[moving pictures] RIZE
Aug. 5th, 2005 12:12 pmSo, the dancing is great, and it wouldn't strain anyone's patience to watch it for 90 minutes. But instead, the second half is full of genuinely sad events framed as though the director thinks they're emotionally-manipulative melodrama, which goes some distance toward erasing their impact, followed by a sequence about how great Jesus is that's obnoxious if the director is proselytizing, and incompetent if, contrary to appearances, he isn't.
If I sound unusually willing to be bitter about aesthetic flaws, it's because, ultimately, director David LaChapelle seems to be cheating. The film's most impressive dance sequences have footage from several dancers, in different places at different times, strung together to the same music. This is an impressive technical feat (especially if, as a disclaimer that I missed at the beginning of the movie apparently said, none of the footage was sped up), but as the movie goes on, the music becomes less plausible: first Dizzee Rascal (which maybe people do krump to, I don't know), then African tribal music, then a schmaltzy gospel song. For such radically expressive dancing, not knowing what the music it was performed to actually sounded like is frustrating, and not thinking your audience needs to know is contemptuous.

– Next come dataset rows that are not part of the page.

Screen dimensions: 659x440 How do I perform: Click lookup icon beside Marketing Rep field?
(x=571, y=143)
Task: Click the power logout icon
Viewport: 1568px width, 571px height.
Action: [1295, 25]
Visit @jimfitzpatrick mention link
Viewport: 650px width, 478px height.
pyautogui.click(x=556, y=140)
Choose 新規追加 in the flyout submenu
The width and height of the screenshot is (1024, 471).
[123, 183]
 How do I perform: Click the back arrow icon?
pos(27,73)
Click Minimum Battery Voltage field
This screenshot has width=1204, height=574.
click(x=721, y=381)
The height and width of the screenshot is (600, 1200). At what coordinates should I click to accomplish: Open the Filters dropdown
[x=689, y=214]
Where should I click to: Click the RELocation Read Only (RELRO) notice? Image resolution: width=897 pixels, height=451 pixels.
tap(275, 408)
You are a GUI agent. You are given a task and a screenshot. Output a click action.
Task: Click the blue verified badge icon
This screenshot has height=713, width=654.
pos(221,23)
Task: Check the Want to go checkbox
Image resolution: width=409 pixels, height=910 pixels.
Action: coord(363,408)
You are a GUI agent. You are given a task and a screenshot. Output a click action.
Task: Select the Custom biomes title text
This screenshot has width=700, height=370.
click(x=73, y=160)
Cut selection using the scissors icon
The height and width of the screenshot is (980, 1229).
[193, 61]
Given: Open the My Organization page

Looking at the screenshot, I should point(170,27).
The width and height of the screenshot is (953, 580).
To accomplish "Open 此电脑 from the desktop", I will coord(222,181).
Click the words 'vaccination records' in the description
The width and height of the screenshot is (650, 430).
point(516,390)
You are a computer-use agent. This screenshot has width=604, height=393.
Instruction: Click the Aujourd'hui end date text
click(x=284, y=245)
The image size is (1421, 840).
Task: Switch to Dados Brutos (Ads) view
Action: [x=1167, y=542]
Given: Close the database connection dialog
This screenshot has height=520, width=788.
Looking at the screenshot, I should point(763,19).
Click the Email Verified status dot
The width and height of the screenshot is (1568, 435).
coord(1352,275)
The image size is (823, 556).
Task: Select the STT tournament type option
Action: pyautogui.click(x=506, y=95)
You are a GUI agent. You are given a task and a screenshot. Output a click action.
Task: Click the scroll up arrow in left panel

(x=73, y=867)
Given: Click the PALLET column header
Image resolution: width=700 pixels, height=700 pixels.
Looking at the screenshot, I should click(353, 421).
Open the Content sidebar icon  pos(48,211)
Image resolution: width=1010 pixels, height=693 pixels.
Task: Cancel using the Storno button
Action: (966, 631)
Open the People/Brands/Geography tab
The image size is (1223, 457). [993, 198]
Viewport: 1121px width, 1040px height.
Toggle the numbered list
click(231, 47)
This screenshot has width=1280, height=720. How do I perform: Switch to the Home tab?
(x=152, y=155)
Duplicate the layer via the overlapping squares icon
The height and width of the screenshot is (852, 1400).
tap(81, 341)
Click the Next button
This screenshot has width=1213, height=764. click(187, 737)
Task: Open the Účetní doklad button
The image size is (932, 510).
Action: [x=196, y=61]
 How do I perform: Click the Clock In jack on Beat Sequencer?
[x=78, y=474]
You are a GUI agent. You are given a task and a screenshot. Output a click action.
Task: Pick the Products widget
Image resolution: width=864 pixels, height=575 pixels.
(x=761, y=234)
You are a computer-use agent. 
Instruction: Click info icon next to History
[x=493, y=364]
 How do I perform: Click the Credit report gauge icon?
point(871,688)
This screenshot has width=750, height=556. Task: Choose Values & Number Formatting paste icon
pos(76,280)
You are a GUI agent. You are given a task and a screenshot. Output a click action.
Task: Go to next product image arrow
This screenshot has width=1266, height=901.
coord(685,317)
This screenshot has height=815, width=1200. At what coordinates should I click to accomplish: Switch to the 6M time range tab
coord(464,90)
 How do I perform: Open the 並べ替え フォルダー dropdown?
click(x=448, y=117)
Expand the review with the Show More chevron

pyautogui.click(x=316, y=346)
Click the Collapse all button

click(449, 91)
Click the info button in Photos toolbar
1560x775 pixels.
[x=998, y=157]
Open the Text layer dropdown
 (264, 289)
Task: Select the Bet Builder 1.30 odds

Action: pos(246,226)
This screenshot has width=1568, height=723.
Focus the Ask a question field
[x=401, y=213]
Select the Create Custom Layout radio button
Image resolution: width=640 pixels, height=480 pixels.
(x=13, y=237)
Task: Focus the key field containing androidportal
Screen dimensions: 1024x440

Worse, I found out after I saw the movie that LaChapelle is a music video director who's used krumpers (some appearing in Rize) in videos for Christina Aguilera and other chart stars-- which makes the bit at the end with a guy talking about how krumping and clowning are their own thing, a style that will never be exploited by mainstream culture, ridiculously cynical. I saw the movie with M, who I think exited it sharing my mixture of exhilaration and irritation. Sadly, on reflection, the latter has won out for me. If you rent it when it comes out on video, you can safely shut it off at the scene where Tommy the Clown breaks down in tears and you won't be missing anything.